Despite being well prepared, on arrival there was ofcourse another document to be filled in then the SA government provided online. Apart from this, the whole process was smooth and fast, no difficult questions and without any real hold up we were allowed into South Africa. We made it!

 

Travelling in South Africa
The day after our arrival SA went back from level 4 to level 3, allowing restaurants to open, open up travel to/from Gauteng and permitting the sale of alcohol again. For the latter, people were warned on the radio to not overestimate their drinking capabilities after several dry weeks.


Overall at the airport, hotels and the rest of SA, I’ve felt as safe as always with regards to covid-19 and possible unrest due to recent riots. People were very disciplined in using hand sanitizer, provided literally everywhere, and wearing face masks. Covid wise, I probably felt more safe in SA then at home.


At Bateleur and Arathusa precautions were taken to stay healthy. Dinners were private with your own company and food came in measured quantities per company. At Bateleur face masks were required in the main areas of camp and during game drives. They also did an oxygen and temperature check every morning, for guests and staff. At Arathusa face masks were not necessary, however, I found them a good protection against the dust, so I still wore one most of the time.


Returning home
On arrival, we spent a night at City Lodge Hotel on OR Tambo Airport. In their lobby was an Ampath desk, where we made an appointment for an antigen test for our return flight. I don’t think an appointment was needed, as there were no other travellers when we showed up for the test. Within two hours we had the result and were good to go home.

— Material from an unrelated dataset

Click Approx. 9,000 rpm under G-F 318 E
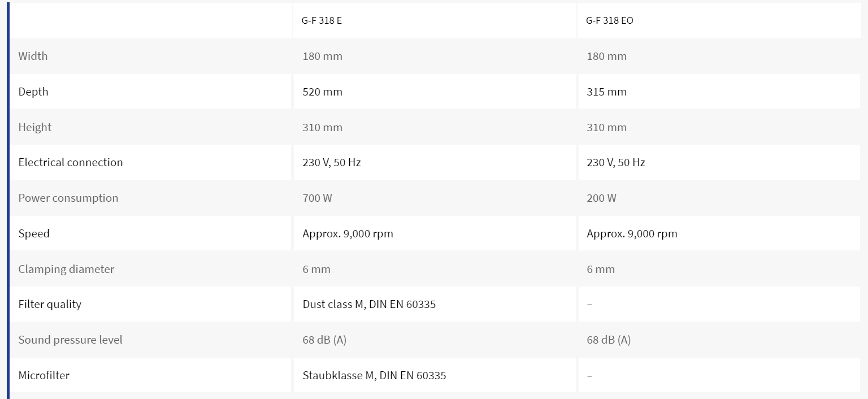This screenshot has height=399, width=868. pyautogui.click(x=348, y=233)
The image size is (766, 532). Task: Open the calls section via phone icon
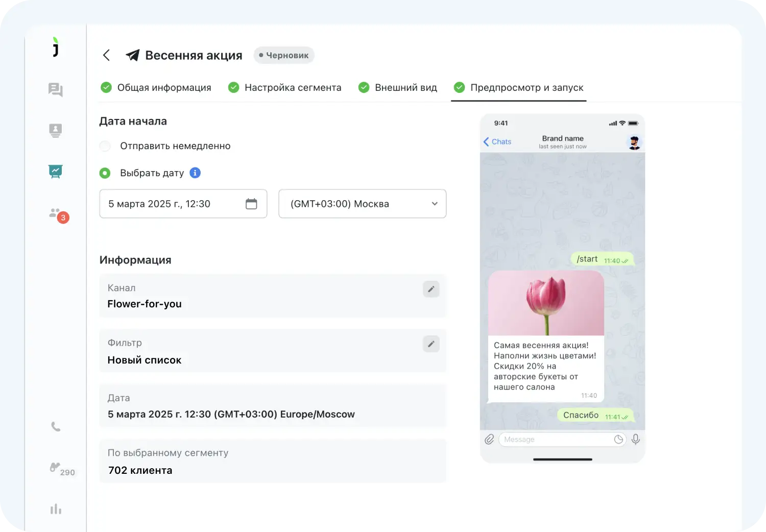click(x=56, y=427)
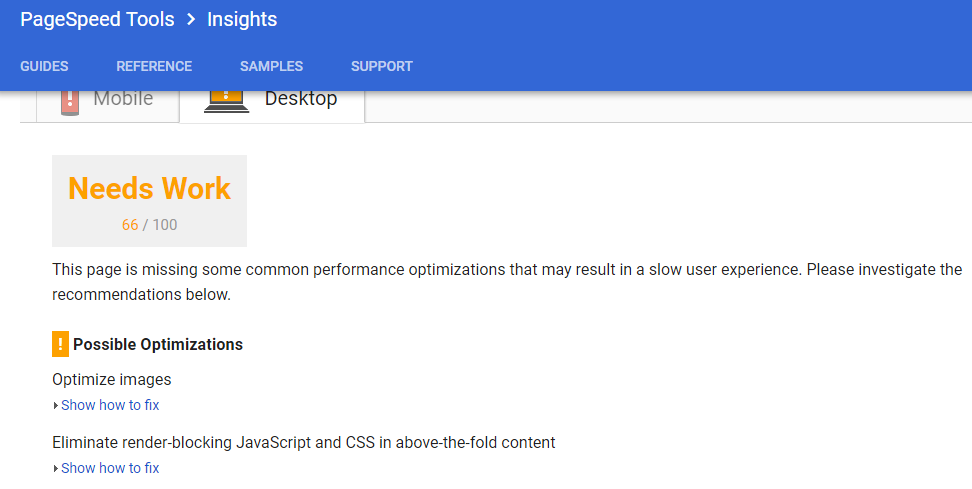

The one thing that wasn’t clear, was the quarantine form we had to fill in when travelling home. We had to hand it in at the gate, later it was collected by staff from the airline and apparently handed over to the government. At day 2 or 3 we got a call to check if we really were in quarantine, although they didn’t ask it directly (or were not allowed to?). A bit weird to come home and don’t leave your house until day 5 to do a covid test. But the quarantine wasn’t really a nuisance for reasons I’ll explain later. The test on day 5 was negative, but also a bit random. We showed up, explained why we were there and they wanted to put us into the line of the pcr test which should have a result in 24-48 hours. We didn’t agree and said we wanted an antigen test, without questioning we were directed to the other line and half an hour later our quarantine was over. (As befits a good traveller, the next day we flew to Portimao in Portugal for a week of beach, eat, sleap, repeat)


Looking back at it
If I would have known how I would experience travelling under these conditions, I would have way less doubts then I did beforehand. Going on safari, you don’t see that many people and the flights were very empty. We estimated we’d come in contact with about 35 other people in the whole week. Therefore I’d rather go on safari than an ‘allowed’ holiday anywhere in Europe. Portugal was crowded and social distancing wasn’t feasible.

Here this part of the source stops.